Quite a fun way to easily show you what type of wine you are drinking.
The Pfalz: A dream destination for wine and food lovers
Weingut Metzger is located along the famous German Weinstrasse in the small town of Asselheim in the northern part of Germany’s second largest wine region, the Pfalz.
The region is well known for making excellent wines, and it is home to one of Germany’s most renowned wine routes, the German Weinstrasse. This 85-kilometre stretch starts at the so-called German Wine Door (Weintor) in Bockenheim and runs to Schweigen-Rechtenbach right at the French border with Alsace.
More than one hundred small picturesque historic wine-growing towns are scattered along the wine route where you do not only find many excellent wineries but also a large and still growing number of fantastic places to eat (including a couple of Michelin-starred restaurants). Opportunities to stay overnight also abound including small bed and breakfasts, country hotels, accommodation within several of the local wineries along with several five-star boutique hotels.
It is an area that should be on every wine and culinary lovers bucket list. To get some ideas what to expect here, check out my posts Why you need to visit Deidesheim on the German Weinstrasse and A perfect wine weekend getaway: Ketschauer Hof in Deidesheim.
It may not be the best time to talk at length about wine festivals these days, but once we are returning to a more normal reality, it’s the small wine towns across the Pfalz where you will find some of the country’s most renown wine festivals. In fact, there is always something going on here, with the festival season running from mid-March to November.
Exciting wines from Weingut Metzger to try
One of the winery’s flagship wines is simply called ‘Schwarzer’. It is a red French-style cuvee from Cabernet Sauvignon, Cabernet Franc and Merlot with aromas of dark berries, cherry, chocolate tobacco and leather. It pairs perfectly with red and grilled meat but also works well with pasta.
Another flagship wine is the ‘Urbulle’ which rather loosely translated means ‘old bull’ and refers to a bold red wine with aromas from coffee and dark berries, made from old Portuguese vines that date back to around 1910. It likewise pairs well with red and grilled meat.
The full bodied Dry Aged (you get that butchery theme, do you?) is a bold red wine barrel aged for two years in new barrels. It is made from 60% Cabernet Sauvignon, 30% Merlot and 10% Cabernet Franc. The main aromas are red pepper, blackberry and vanilla and it is another of the excellent red wines from Metzger that is a perfect match for red meat.
I particularly loved the Tempranillo which features aromas from cherries, blackberry, and other red berries as well as slight notes of coconut and eucalyptus. It is one of the lighter red wines which pairs well also with pasta and poultry.
Weingut Metzger also produces a wide range of excellent white wines. The classic Chardonnay expresses aromas of pear, banana and stone fruit. It works well with a wide range of dishes including pasta, poultry, fish and vegetarian.
Another excellent white variety is the Schloßberg Weißburgunder which translates into ‘castle hill’ Pinot Blanc.

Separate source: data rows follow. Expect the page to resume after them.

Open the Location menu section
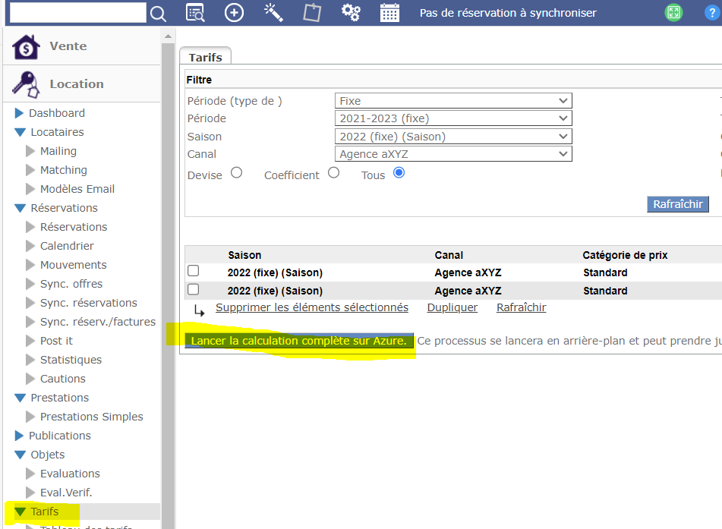 coord(76,84)
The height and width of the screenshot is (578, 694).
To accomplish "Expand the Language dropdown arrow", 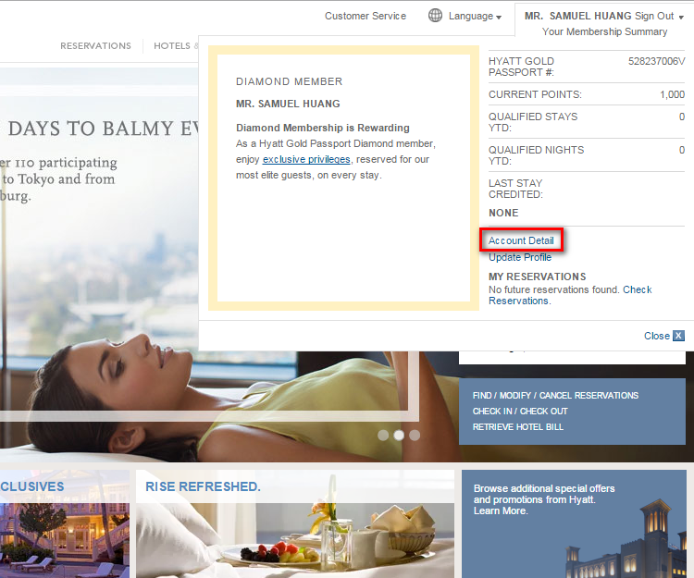I will click(499, 18).
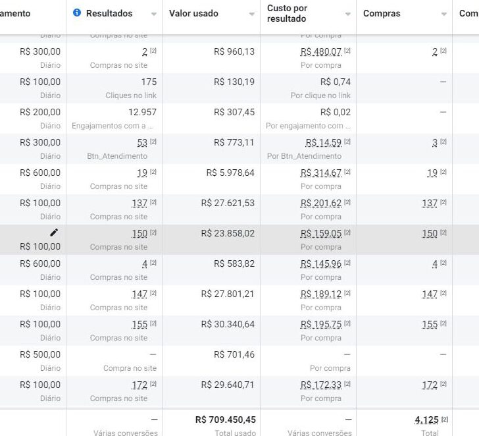Click footnote marker beside R$ 159,05 cost
Image resolution: width=479 pixels, height=436 pixels.
pyautogui.click(x=347, y=233)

Aromas of ripe apples and pears go along well with a citrusy and slightly nutty note. Pairs well with fish, pasta, risotto and poultry but it is also a very good match with asparagus.
The Blanc de Blanc brut is a classic sparkling wine made from Chardonnay grapes and comes along with aromas of ripe apples and pears along with notes of brioche. It’s perfect to celebrate any occasion to be enjoyed either on its own or in combination with antipasti, seafood or crustaceans.
A couple of wines from Metzger winery still on my list to try are the non-alcohol ‘Drink n’Ride’ Secco (Secco in Germany stands for sparkling juice) or some of the pink varieties such as the Flying Pig rosé, the Pink or the Wild Hog.
I am definitely looking forward to an on-site visit to Weingut Metzger but in the meantime, I am likely to order a couple of other wines from their wine range to enjoy at home.